The number of families turned off by the lack of a fifth seat is surely no more than 10% of potential customers. Americans who have five people to lug around buy 7 seater vehicles.

As a family man I would disagree. Currently two kids left in house with two others who visit off and on. I have NO desire to have a seven passenger vehicle but no ability no lug stuff or to squeeze in the third person in the back on occasion would be a HUGE problem for me. Of anecdotal note Lyle Dennis, who founded a site to promote the Volt in its pre-release days, is planning to trade in his Volt for a C-Max Energi for that reason too.

Cheap power is the key but I too believe that driverless technology is coming and sooner than some think.

That number is almost exactly correct.

http://www.census.gov/compendia/statab/2012/tables/12s0062.pdf

5 or more persons in a household is about 12 million out of 117 million or about 10 percent. Households with 1 or 2 people is about 70 million.

Families are probably still going to need a single person commuting vehicle as a second car.

Not quite what you are meaning here. 10% as the number of households with 5 or more members? Sure. But not sure how that informs on the question being discussed.

The question however is what percent vehicle purchases are turned off by having no fifth seat and will not require a third row of seating. 10% of households having 5 or more members does not answer that question. Two kids at home and I feel the need for both cars to seat 5. Had three kids at home and felt the same. Brief time all four were in the house (two years) and we did have one vehicle that could seat seven … and the other that could seat five.

Minivans currently have a 4.3% market shareof vehicle sales in the US. Yes there are a few SUVs that have a third row, the Honda Pilot (which we had owned) with its over 100K of sales a year pops right into mind, and a very very few station wagons with a third row. And an upscale minivan, like the Nissan Quest, starts to get into Tesla S range (the one with 125 miles range), which also seats 7 (if two are children) … sure it is not going to be the road trip car but as a Dad, I think that driving experience and style would make that a sacrifice worth making … and I know my kids would have preferred to be picked up in that than a Mommymobile or suburban assault vehicle!

Even the bigger families that have a seven seater vehicle have a seven seater. The other though still needs to be able to fit five in a pinch.

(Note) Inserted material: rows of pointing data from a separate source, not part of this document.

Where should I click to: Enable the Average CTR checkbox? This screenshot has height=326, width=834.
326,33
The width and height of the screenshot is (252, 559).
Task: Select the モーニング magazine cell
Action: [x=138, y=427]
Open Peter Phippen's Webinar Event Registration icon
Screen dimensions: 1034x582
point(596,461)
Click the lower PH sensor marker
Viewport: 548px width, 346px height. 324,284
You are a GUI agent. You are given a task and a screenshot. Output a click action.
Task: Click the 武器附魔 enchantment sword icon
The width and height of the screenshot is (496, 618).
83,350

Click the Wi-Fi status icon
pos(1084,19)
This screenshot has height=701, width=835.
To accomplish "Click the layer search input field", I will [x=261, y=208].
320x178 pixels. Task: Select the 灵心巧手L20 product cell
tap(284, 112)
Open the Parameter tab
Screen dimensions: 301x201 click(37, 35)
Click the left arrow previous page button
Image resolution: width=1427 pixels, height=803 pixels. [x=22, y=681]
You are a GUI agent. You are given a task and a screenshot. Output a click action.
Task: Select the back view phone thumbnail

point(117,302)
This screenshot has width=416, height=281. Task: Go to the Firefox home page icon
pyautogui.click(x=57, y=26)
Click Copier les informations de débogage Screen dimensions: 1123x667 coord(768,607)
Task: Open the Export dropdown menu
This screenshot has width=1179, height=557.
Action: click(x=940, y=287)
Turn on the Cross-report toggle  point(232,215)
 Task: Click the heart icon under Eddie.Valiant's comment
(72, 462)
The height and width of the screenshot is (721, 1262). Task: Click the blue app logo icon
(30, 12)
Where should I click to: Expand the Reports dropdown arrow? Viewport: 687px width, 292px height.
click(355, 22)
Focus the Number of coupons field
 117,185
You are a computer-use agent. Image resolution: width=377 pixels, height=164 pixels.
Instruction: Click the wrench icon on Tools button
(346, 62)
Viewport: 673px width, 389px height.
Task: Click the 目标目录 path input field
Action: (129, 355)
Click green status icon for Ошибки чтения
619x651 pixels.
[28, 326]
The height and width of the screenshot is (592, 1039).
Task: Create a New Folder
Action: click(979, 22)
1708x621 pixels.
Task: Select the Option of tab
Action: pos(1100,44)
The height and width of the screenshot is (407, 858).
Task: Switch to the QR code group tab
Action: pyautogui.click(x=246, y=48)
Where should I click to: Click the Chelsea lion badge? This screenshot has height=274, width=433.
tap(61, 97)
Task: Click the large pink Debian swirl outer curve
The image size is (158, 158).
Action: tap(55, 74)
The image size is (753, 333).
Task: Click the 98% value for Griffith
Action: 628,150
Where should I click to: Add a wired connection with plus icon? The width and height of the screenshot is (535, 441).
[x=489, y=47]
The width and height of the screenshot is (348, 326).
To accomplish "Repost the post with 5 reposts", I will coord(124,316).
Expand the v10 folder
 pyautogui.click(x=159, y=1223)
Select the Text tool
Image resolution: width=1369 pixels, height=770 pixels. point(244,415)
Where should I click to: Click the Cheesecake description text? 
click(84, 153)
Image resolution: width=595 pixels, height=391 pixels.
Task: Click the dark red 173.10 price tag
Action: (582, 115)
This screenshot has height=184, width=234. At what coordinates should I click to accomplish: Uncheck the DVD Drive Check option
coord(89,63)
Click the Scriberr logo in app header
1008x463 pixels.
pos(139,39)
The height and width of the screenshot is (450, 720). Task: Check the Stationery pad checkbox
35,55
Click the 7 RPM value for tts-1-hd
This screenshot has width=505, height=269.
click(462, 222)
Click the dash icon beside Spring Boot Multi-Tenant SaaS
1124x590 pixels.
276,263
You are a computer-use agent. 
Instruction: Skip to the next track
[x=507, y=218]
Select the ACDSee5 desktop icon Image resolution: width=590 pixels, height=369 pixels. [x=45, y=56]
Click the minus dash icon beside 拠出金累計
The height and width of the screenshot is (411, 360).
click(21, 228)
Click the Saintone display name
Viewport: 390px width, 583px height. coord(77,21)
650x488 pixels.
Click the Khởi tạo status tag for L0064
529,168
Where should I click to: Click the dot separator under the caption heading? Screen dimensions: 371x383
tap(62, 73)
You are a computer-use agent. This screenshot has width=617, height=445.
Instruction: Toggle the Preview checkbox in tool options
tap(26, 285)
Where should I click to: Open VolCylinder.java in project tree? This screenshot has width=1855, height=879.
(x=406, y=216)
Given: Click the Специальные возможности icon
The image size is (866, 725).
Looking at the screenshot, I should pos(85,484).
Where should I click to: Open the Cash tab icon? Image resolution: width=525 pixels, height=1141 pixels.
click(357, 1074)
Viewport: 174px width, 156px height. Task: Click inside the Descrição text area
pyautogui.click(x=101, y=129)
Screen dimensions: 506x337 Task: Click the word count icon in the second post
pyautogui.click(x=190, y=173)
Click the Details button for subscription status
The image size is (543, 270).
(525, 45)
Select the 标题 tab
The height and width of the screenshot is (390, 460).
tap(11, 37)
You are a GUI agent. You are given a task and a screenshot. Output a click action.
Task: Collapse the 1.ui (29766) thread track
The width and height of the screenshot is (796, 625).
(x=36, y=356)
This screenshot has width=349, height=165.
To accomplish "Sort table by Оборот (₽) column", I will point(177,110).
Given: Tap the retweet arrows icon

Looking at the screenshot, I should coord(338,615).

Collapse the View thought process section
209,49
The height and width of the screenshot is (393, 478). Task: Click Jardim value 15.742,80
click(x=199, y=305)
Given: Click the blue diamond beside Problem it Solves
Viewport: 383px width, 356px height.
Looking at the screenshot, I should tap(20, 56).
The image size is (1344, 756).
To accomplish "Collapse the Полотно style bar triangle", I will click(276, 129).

I don’t understand why you think everyone should drive a huge resource wasting vehicle, when most people don’t need or want a vehicle like that?

Which huge resource wasting vehicle do you think I think everyone should drive? The Tesla?? First it is not so resource wasting. Second I don’t think even I should drive it. But if I was someone who was going to buy a high end vehicle and needed to carry five adults and two kids around town, well I’d see that as better way to do it than a minivan.

My vehicle to be is the C-Max Energi.

To be mainstream the car needs to operate as any other car. When it’s low on energy you stop briefly and charge it up.

A car that has to sit all night to recharge is nothing but a commuter car.